VR technology is of inherent interest to those with disabilities for four reasons (Lanier 1992, Middleton 1992):

  • It allows them to perceive what they might not otherwise be able to since it can gather information in a sensory modality in which they are impaired and deliver it to one where they are not.
  • It can render a world in a customised manner - this can help people to start learning activities in a simplified form before transferring their skills to the more complex real world. This approach has been used with children who have learning difficulties (Burns 1993).
  • VR technology has to be adaptable to the individual senses and capabilities of the user if it is to provide a satisfactory illusion of reality. This means that well-designed VR devices are inherently adaptable to a wide range of individual needs.
  • Users of networked virtual environments will have control over the way in which they project themselves to others. This means that those with special needs can interact with other users on an equal footing.
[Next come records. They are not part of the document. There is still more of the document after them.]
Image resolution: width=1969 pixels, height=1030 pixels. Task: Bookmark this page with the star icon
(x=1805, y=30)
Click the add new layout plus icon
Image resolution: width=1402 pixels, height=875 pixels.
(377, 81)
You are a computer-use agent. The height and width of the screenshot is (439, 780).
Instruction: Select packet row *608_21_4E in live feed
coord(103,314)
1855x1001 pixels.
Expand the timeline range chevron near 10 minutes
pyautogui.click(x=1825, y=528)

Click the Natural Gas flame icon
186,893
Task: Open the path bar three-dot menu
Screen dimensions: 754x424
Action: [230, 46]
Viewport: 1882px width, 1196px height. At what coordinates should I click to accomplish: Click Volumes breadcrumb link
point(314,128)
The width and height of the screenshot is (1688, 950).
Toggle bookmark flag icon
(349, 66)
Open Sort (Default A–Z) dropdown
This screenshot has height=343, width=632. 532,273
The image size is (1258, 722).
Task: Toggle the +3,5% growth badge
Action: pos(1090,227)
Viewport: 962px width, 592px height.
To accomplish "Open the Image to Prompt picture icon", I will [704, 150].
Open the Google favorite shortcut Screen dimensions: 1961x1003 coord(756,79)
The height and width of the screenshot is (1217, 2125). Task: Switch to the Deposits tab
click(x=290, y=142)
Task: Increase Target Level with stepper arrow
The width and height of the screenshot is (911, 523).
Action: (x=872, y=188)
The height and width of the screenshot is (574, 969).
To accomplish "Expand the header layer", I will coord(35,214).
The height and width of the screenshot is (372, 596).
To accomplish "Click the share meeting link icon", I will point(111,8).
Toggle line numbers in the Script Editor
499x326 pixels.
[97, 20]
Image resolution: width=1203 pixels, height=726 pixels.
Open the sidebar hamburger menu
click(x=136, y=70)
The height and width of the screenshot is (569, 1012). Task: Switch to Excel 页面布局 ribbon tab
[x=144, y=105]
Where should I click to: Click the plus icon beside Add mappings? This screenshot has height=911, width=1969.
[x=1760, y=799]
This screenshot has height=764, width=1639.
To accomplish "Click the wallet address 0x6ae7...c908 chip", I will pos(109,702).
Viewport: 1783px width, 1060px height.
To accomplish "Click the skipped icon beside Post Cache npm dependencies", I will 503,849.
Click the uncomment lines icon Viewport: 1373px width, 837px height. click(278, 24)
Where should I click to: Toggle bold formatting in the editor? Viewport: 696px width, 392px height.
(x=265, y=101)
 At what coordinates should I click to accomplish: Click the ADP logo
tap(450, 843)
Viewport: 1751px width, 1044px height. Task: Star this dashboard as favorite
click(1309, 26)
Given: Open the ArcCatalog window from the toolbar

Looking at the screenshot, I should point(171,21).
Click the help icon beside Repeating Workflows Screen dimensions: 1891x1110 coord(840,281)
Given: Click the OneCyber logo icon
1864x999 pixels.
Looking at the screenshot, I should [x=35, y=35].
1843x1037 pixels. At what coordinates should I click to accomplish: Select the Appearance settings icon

Virtual Reality techniques can also be used in rehabilitation technology through compens-ation of motor and sensory deficits, allowing a disabled person to explore and manipulate new environments. It therefore has the potential to be used as a training aid for skills such as spatial co-ordination and orientation.


Limitations

As intriguing as Virtual Reality is, today the enabling technology is still crude. Major technological hurdles exist in the area of tracking a person’s motion and position in a non-intrusive way, in displaying stereo colour images with a high definition of the scene covering the user’s peripheral vision, and in the area of image generation speed for a smooth and realistic animation of the scene. Touch and the construction of physical images, to support the visual images in virtual environments still has far to go in the production of realistic sensations.


The Way Forward

Virtual reality and telecommunications are both fields that will evolve and grow very rapidly between now and the end of the century. Both are of potential benefit for people with special needs. To fully realise these benefits there is a pressing need to carry out the following:

  • Place VR for people with special needs high on the research agendas of key industry players, and of academic research funding and policy making bodies.
  • Bring together VR with computing, communications and rehabilitation technology.
  • Increase fundamental research into human factors and technical aspects of virtual interfaces.
  • Provide concept demonstrators for publicity and preliminary evaluations.

Applications that are currently stand alone, will, in the future, be supported on high bandwidth public multimedia networks that are arising out of the integration of telecommunication and computing. In coming together VR and telecommunications technology has much to offer people with special needs. One of the criticisms most frequently made of VR is that it has very few genuinely useful applications for a field that generates so much attention. VR derived devices and services designed for people with special needs could provide an early opportunity for the field to shake off this image.


References

Burns, S. (1993) Living in the real world. Education Computing and Technology, 62-63, January 1993.

Lanier, J. (1992) Virtual reality and persons with disabilities. Proceedings of Virtual Reality and Persons with Disabilities, Los Angeles, 18-21 March 1992. California: Office of Disabled Student Services, California State University.

Middleton, T. (1992) Matching virtual reality solutions to special needs. Proceedings of Virtual Reality and Persons with Disabilities, Los Angeles, 18-21 March 1992. California: Office of Disabled Student Services, California State University.